#### [WHAT THE EXERCISE ASKS]
Filter the records for "computer" and keep each line that has it.

(PROVIDED DATA)

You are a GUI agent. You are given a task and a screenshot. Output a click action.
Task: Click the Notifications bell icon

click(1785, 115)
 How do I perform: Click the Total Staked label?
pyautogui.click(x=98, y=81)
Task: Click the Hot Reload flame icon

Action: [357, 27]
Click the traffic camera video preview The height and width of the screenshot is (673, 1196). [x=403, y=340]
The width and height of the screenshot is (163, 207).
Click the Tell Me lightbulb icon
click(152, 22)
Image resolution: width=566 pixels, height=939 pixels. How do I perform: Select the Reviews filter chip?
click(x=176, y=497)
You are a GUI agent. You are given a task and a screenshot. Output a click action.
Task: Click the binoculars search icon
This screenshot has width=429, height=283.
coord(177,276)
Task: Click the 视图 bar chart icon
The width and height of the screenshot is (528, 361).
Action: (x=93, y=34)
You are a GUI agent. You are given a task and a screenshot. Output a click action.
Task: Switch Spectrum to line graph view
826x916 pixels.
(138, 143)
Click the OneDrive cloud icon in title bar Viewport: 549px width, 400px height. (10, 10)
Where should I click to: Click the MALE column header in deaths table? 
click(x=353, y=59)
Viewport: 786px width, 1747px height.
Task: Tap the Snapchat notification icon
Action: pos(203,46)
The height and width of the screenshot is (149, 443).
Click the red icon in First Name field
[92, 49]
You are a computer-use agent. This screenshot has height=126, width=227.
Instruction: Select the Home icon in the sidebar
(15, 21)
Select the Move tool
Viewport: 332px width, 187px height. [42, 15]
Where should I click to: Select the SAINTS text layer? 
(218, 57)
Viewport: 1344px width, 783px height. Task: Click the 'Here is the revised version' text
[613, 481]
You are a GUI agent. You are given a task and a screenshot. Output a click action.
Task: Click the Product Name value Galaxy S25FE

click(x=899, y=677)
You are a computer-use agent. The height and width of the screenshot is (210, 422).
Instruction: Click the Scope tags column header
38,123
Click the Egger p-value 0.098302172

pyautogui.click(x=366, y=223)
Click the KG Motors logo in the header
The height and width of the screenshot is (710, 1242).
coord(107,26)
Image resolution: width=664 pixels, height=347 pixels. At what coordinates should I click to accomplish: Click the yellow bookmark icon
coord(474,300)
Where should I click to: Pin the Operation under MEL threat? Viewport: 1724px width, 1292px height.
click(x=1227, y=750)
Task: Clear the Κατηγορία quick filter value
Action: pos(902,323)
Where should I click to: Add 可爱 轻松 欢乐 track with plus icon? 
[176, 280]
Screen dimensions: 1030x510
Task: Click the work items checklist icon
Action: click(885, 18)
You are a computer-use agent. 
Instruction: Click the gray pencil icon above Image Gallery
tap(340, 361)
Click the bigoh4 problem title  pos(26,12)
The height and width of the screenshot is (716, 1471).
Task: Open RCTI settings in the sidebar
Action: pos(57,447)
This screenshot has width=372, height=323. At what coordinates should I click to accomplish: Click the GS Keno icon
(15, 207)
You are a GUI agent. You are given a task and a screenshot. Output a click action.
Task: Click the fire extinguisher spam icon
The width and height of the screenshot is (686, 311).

(End PROVIDED DATA)

#### [EXERCISE SOLUTION]
You are a computer-use agent. This screenshot has height=126, width=227.
You are a computer-use agent. The height and width of the screenshot is (210, 422).
You are a computer-use agent. 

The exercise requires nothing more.